Verharding
De verharding van de circa 300 km hoofdwegen en ruim 300 km aan parallelwegen en fietspaden dient de kwaliteit te hebben om veilig gebruik van de weg mogelijk te maken, de doorstroming te bevorderen en te voldoen aan doelstellingen met betrekking tot leefbaarheid, milieu en duurzaamheid. Voor een objectieve vaststelling van de noodzaak van onderhoud aan verhardingen wordt de landelijke CROW-methode
van rationeel wegbeheer toegepast. Het ambitieniveau voor verhardingen is vastgesteld op een kwaliteitsniveau waarbij hoogstens 5% van het wegennet onvoldoende scoort, dat wil zeggen een kwaliteitsniveau C of D volgens de CROW-methodiek.

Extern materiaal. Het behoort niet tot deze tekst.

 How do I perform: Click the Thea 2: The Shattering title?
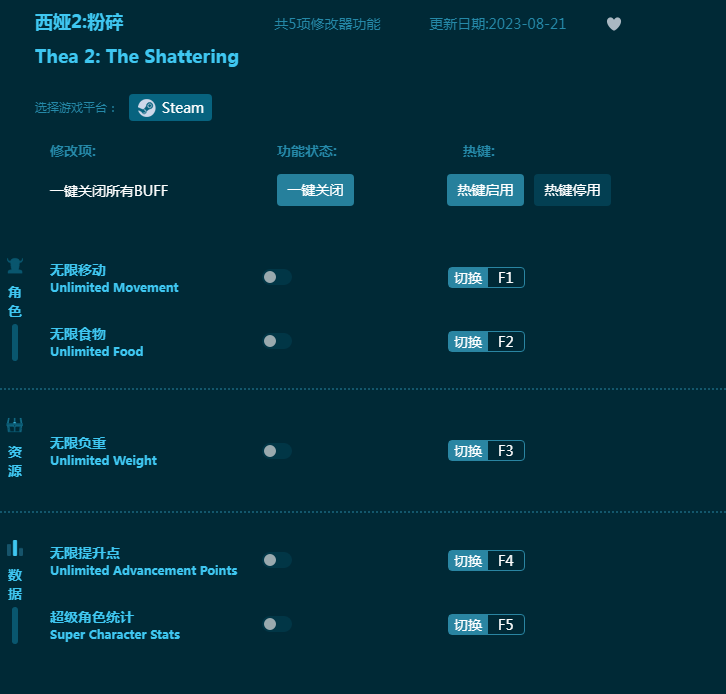click(137, 57)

De te verwachten beheerkosten voor verharding zijn gebaseerd op inspecties en onderzoek en geven een beeld van de werkelijke urgente onderhoudsbehoefte. Het onderhoud aan de verharding wordt uitgevoerd door marktpartijen. Op basis van schademetingen en inspecties worden kleine onderhoudswerkzaamheden uitgevoerd. Dit kunnen ook onvoorziene reparaties betreffen. Het groot onderhoud dat voortkomt uit de schademetingen en inspecties wordt uitgevoerd in een groot onderhoudsbestek of zelfs voor een heel traject in één keer. In het laatste geval wordt het zo veel mogelijk gecombineerd met verbeteringsmaatregelen in de trajectaanpak. Tot slot zijn onderhoudswerkzaamheden voorzien aan de riolering en hemelwaterafvoer onder de provinciale wegen en onderhoudswerkzaamheden aan de wegmarkering.